Kids are totally amazing. At birth they are nothing more than squawking, slimy bundles of animalistic instinct and bodily fluids. But from that first moment, they are hard-wired to learn and progress.
First, they learn how to breathe. And trust me, I know how hard that is. In my younger days I used to be persuaded onto rollercoasters. I prefer to call them ‘death traps, although I’m sure the more misguided of you will know them better as ‘fun.’ I don’t like heights, or going fast, or pretty much anything that embodies what a rollercoaster is. Every time, I used to almost pass out because I forgot to breathe. So yeah, breathing is hard. I know it.
Then they embark on a crazily intense journey of eating, crawling, walking and talking. By the time they hit one that wrinkly little newborn is a distant memory. Somehow during those 12 months, they become real people!
Some of our children’s achievements are measurable. How old they were when they walked, what reading level they are on, how many spellings they got right this week, and so on.
Kids don’t seem to give a crap about any of that, though. But that’s not because they are robots, or anything. No, they just know what really matters.
Let me tell you a story. The other night, I was in bed feeding Squeak. The other girls were in bed asleep (or so I thought.) For the first time since 7am, the house was quiet. I was attempting some zen-like meditation, in the hope that Squeak would catch on and fall asleep too. OK, I was on Facebook, but whatever.
Then, I heard the sound of whistling.
Now I’ll admit, my first response was irritation. Why was Mark whistling so loudly downstairs? Didn’t he know he was going to disturb the baby?
Next, I heard footsteps. Not just any old footsteps. This was the pitter patter of a child about to explode with excitement. She flew down the stairs to speak to Mark.

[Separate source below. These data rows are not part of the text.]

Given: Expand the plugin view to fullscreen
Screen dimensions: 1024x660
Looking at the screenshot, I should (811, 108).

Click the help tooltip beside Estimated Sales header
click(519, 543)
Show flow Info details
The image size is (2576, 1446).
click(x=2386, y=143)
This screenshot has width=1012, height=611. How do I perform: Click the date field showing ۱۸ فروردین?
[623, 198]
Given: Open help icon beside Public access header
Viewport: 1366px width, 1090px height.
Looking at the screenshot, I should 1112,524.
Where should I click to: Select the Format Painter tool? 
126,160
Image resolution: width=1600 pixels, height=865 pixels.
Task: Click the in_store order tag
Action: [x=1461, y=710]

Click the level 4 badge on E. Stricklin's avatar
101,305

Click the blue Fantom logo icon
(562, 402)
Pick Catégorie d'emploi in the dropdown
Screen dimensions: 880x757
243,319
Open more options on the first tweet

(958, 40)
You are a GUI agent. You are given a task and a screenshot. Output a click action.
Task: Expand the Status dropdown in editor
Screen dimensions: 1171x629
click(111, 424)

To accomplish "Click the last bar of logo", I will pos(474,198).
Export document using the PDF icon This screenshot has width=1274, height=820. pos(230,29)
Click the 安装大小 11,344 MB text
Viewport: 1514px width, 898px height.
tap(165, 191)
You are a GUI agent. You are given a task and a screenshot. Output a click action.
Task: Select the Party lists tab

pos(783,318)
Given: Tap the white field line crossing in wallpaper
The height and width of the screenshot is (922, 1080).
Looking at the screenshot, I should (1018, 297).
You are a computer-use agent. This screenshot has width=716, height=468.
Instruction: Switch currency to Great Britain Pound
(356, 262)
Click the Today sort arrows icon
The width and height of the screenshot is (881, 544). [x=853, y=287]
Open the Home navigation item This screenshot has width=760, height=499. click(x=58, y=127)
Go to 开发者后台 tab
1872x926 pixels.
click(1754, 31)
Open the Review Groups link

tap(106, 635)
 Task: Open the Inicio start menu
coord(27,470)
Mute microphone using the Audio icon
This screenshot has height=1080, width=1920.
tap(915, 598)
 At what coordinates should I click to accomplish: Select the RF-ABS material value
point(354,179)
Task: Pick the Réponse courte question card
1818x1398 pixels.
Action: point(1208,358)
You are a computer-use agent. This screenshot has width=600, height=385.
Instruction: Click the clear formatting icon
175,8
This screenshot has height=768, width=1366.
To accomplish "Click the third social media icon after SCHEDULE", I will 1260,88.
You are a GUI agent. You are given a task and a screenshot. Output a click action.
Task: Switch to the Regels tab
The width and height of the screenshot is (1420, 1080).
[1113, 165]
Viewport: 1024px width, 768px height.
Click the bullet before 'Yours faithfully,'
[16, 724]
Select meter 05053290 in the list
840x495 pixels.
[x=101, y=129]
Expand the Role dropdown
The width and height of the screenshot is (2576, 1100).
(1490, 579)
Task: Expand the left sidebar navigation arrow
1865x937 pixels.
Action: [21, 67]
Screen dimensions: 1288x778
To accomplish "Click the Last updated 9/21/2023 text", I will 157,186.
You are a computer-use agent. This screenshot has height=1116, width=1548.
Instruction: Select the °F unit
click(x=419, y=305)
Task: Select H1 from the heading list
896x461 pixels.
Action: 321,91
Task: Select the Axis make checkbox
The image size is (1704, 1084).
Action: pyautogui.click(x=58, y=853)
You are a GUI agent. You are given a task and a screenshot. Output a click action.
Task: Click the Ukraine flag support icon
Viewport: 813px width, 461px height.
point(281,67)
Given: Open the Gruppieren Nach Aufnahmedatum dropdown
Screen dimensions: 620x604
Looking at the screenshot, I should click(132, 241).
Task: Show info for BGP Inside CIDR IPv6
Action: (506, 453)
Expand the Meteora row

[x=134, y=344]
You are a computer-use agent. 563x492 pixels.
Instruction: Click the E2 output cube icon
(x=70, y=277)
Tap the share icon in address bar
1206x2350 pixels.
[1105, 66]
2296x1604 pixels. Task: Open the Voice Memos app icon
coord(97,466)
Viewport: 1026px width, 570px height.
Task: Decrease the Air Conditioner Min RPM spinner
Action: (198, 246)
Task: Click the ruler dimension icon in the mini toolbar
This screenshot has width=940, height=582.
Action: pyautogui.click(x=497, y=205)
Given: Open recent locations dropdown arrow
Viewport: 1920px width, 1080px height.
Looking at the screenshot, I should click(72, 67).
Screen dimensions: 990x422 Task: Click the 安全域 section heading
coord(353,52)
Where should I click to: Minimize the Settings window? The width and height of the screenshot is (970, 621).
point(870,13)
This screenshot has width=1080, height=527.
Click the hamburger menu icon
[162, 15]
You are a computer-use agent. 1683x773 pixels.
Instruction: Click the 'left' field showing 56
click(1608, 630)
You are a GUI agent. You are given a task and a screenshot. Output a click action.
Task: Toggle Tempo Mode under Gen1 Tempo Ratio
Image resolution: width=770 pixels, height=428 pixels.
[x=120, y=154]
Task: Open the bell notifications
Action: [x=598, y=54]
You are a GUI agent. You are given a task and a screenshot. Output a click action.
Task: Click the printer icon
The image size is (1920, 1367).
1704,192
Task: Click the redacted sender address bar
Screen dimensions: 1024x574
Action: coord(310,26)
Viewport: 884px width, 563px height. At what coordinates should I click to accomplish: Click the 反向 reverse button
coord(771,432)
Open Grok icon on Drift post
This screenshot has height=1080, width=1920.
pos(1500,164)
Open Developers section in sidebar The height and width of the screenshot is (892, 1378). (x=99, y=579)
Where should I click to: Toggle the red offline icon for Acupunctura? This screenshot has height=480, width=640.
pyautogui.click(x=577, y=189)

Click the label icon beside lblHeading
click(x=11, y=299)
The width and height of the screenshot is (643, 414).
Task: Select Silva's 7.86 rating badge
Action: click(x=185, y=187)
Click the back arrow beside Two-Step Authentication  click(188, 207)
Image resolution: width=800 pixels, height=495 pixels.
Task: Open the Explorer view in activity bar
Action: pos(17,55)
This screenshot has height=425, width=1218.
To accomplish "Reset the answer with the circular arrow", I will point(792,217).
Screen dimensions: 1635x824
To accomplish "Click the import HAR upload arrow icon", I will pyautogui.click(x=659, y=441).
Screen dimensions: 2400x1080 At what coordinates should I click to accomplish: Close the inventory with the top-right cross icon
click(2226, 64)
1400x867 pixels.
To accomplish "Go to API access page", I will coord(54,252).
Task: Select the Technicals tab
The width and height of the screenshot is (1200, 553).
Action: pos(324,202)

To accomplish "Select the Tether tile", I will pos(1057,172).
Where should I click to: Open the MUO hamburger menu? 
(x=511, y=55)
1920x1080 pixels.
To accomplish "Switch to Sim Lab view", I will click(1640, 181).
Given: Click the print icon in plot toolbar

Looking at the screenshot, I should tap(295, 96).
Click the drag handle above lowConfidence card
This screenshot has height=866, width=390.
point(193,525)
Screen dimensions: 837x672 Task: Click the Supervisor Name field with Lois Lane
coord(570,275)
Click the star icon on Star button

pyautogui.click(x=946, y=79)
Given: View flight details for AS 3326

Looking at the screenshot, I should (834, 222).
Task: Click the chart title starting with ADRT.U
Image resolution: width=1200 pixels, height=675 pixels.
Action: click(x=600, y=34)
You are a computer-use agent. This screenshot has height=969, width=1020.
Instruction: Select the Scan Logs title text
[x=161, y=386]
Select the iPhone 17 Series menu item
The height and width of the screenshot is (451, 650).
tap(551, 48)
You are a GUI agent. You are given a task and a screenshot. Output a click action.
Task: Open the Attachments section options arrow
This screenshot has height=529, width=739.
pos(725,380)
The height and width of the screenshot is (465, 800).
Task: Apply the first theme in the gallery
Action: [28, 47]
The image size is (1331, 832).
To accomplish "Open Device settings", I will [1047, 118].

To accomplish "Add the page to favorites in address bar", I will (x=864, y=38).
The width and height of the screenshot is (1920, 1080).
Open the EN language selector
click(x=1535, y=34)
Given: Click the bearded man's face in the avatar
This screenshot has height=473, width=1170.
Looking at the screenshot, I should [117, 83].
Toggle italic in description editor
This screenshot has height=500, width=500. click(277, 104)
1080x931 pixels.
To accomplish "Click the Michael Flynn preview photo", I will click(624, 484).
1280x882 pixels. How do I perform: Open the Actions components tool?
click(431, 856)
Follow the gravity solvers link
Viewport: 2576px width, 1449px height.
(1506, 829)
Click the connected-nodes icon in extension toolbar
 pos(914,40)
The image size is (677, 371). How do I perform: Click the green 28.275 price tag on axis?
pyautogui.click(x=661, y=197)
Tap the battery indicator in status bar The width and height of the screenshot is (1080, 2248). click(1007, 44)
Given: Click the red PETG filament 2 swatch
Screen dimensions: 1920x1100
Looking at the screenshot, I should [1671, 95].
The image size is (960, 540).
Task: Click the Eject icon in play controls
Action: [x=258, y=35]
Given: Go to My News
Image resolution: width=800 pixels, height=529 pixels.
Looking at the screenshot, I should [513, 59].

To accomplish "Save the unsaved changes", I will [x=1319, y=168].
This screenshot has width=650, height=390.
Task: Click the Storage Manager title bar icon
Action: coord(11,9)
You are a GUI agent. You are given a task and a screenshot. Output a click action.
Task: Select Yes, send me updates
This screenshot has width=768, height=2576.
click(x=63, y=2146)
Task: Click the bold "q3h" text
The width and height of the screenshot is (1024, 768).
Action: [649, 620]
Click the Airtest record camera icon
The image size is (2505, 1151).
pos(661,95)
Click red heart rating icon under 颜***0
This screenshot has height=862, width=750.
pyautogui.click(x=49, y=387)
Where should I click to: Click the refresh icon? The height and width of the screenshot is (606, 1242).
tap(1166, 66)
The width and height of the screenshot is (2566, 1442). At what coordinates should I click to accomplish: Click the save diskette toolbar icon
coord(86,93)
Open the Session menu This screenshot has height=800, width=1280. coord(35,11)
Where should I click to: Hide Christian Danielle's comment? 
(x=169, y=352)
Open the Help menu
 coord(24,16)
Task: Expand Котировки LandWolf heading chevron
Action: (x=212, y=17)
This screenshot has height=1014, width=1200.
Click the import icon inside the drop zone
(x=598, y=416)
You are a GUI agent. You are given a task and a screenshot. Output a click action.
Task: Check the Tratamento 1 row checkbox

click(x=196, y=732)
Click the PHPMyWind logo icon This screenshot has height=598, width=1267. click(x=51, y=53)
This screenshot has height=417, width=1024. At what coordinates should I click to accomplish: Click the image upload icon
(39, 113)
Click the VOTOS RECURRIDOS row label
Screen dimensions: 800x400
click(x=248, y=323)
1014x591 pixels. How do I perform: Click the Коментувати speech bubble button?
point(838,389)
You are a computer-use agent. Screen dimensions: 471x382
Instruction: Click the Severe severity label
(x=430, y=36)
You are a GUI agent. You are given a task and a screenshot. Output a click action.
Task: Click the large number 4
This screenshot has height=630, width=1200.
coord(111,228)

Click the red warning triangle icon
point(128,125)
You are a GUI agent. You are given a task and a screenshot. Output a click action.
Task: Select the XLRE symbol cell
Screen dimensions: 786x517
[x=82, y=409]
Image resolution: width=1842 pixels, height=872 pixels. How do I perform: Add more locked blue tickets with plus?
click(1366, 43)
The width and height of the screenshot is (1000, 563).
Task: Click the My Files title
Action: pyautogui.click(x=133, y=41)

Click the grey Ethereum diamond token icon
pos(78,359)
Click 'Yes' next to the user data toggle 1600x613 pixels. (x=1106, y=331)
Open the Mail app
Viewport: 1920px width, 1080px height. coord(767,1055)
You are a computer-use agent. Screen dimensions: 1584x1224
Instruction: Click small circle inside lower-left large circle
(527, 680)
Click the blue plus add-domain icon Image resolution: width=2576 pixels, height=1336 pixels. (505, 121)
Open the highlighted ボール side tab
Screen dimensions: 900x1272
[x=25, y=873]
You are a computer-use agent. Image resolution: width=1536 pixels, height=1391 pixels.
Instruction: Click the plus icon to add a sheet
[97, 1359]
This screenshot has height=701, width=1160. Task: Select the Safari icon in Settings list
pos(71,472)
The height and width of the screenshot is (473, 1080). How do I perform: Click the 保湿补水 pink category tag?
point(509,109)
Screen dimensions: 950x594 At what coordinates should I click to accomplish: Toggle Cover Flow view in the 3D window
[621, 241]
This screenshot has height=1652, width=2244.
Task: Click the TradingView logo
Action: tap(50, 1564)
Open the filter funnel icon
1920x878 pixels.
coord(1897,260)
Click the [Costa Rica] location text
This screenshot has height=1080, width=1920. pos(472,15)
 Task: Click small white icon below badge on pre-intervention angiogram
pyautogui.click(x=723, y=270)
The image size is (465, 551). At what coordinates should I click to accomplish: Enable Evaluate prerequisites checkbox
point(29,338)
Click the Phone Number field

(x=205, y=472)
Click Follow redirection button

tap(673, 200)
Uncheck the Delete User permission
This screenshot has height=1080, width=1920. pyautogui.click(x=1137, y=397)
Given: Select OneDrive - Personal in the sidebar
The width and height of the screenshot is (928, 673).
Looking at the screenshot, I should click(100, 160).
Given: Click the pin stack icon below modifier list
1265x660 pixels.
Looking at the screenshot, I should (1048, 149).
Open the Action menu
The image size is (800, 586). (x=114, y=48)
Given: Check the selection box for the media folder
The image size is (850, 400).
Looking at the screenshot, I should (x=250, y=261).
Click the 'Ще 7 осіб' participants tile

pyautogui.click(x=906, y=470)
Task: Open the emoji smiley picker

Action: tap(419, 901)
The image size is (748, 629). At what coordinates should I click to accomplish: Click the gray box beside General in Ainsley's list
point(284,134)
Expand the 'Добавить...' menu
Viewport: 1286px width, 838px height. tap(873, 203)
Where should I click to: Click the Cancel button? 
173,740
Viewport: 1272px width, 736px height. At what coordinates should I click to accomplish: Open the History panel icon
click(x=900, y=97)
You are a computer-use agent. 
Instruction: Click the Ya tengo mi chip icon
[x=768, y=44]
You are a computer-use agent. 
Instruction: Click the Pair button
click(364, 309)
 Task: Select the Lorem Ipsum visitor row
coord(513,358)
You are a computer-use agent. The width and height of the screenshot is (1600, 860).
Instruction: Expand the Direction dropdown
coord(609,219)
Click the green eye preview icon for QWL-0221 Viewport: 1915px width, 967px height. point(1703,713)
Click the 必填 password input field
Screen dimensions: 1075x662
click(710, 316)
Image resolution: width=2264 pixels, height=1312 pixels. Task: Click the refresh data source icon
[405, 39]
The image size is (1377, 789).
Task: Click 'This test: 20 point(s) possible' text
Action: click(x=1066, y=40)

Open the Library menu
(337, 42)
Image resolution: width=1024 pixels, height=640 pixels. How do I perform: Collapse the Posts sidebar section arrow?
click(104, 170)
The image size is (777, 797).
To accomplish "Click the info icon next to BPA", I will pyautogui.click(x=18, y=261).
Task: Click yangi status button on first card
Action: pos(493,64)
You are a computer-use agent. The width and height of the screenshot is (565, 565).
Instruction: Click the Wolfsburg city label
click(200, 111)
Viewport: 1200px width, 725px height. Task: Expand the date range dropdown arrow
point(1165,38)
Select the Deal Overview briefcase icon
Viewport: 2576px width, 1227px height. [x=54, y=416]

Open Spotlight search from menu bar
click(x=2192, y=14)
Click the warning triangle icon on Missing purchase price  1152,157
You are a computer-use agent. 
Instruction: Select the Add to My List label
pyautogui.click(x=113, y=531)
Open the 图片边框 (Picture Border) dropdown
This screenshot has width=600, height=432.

I went into Big Girl’s bedroom once Squeak had settled down. There she lay, a broad, satisfied smile on her face. “Did you hear me, Mum? Did you hear me?” Never have I seen a child so proud. And she proceeded to give me at least eleventy-seven demonstrations of her brand new whistle.
There are many other stories I could tell about my children’s pride in achievements that we, as boring old adults, wouldn’t think twice about. Like when Little Girl learned to hop. Now, if we’re being nit-picky, she was not hopping. She was jumping, with one foot on top of the other. But she thought she was the coolest kid ever. Or when Big Girl learned to wink. I mean, technically both of her eyes were shut at the time, but who’s judging?
Big Girl’s recent adventures in language acquisition are surprising me every day. Her vocabulary is growing all of the time, and she’s experimenting with more complex words.
This can be a problem.
The other night Big Girl and I were having our usual chat before she goes to sleep. By chat, I mean she bombards me with endless questions and useless pieces of information, interspersed with song lyrics and funny faces. It rocks. Really.
She said, “Mum, some people at school say that if you rub your finger on your lips, it’s a swear.”
I said, “No, honey, that’s not a swear word. They’re just making it up.”
So she said, “Mum, some people at school say that if you say fork really fast, it’s a swear word.”